Install NVIDIA Network Operator (Optional)#
The NVIDIA Network Operator simplifies the provisioning and management of NVIDIA networking resources in a Kubernetes cluster. This operator is not required if the cluster does not have NVIDIA networking devices installed, or the deployment does not require the use of multinode high-speed networking. The operator automatically installs the required host networking software - bringing together all the needed components to provide high-speed network connectivity. These components include the NVIDIA networking driver, Kubernetes device plugin, CNI plugins, IP address management (IPAM) plugin and others. The NVIDIA Network Operator works in conjunction with the NVIDIA GPU Operator to support GPUDirect workloads that deliver high-throughput, low-latency networking for scale-out, GPU computing clusters.
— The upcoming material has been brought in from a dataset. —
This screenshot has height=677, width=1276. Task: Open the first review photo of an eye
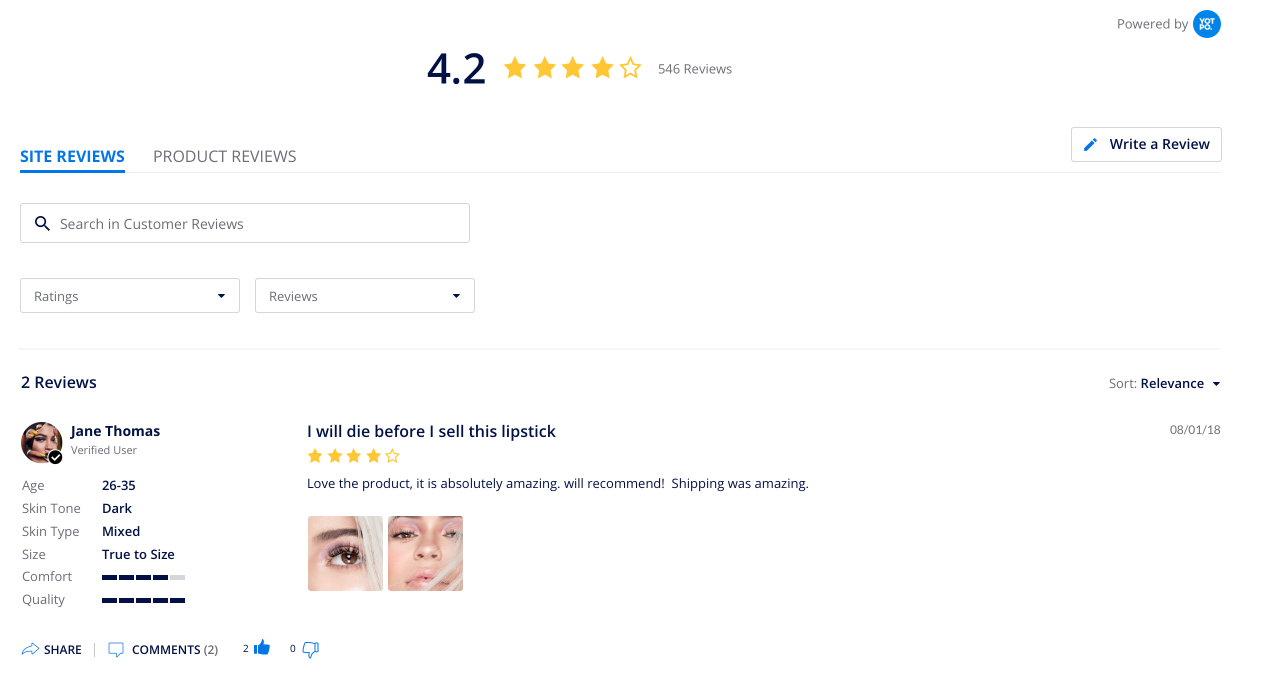tap(345, 553)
Refer to the documentation for details on deploying GPUDirect with RDMA on Red Hat OpenShift. For use cases like distributed inferencing with llm-d or NVIDIA dynamo which are built on the NVIDIA Inference Xfer Library (NIXL) library, GPUDirect with RDMA is not strictly required but can be highly beneficial with large workloads.
Verify presence of NVIDIA Networking Devices#
The NVIDIA Network Operator requires proper node labels to be in place for pod scheduling. The Node Feature Discovery Operator creates the node labels to advertise presence of supported networking devices. Run the following commands to validate the labels match expectations
1# Nodes that have Mellanox PCI (ConnectX)
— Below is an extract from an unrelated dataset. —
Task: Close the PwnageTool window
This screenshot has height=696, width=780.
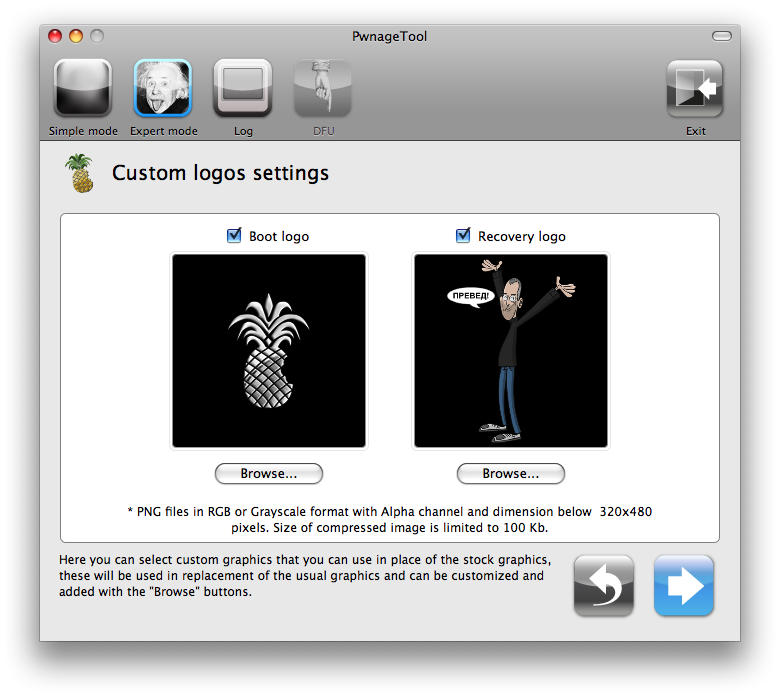Action: point(55,37)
2oc get nodes -l feature.node.kubernetes.io/pci-15b3.present=true
Refer to the official documentation on installing the NVIDIA Network Operator on Red Hat OpenShift.
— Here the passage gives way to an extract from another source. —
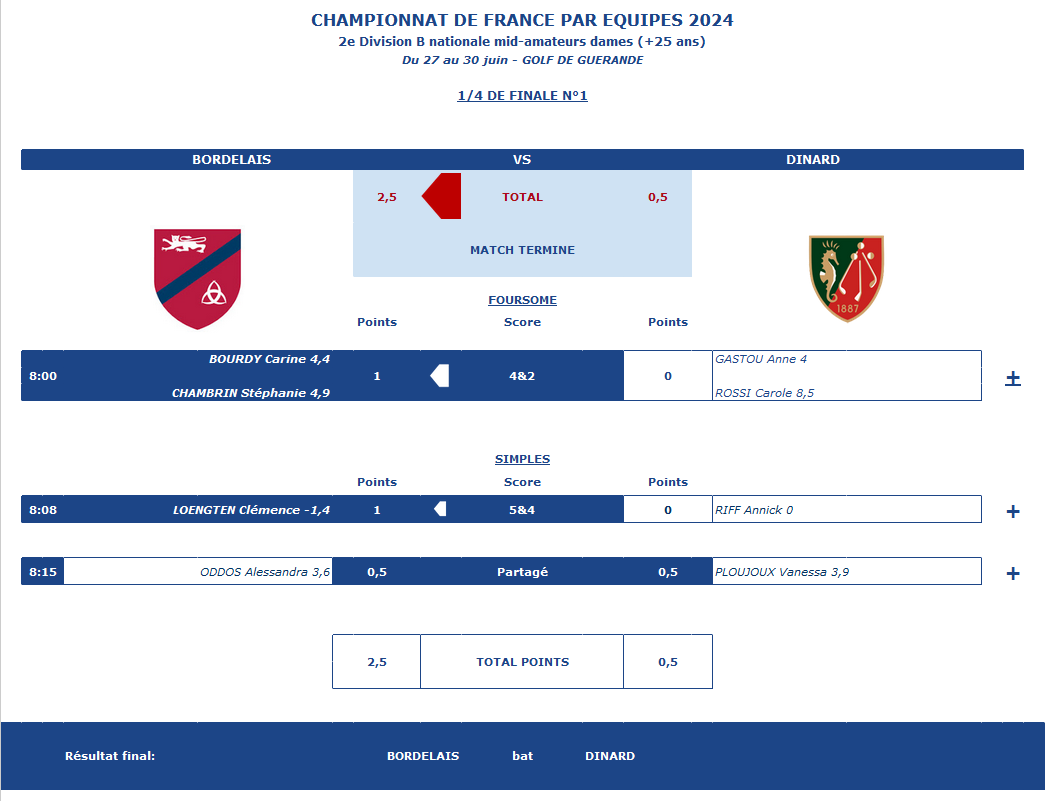Image resolution: width=1049 pixels, height=801 pixels.
Task: Click the Dinard seahorse crest logo
Action: click(846, 278)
Verify the NicClusterPolicyis Ready.
oc get nicclusterpolicy nic-cluster-policy -o jsonpath='{.status.state}'
Inspect the number of RDMA resources in the cluster
c get nodes -o custom-columns='NAME:.metadata.name,RDMA_A:.status.capacity.rdma/rdma_shared_device_a,RDMA_B:.status.capacity.rdma/rdma_shared_device_b'
Note
Refer to Appendix E of Installing OpenShift on DGX for a network connectivity validation test.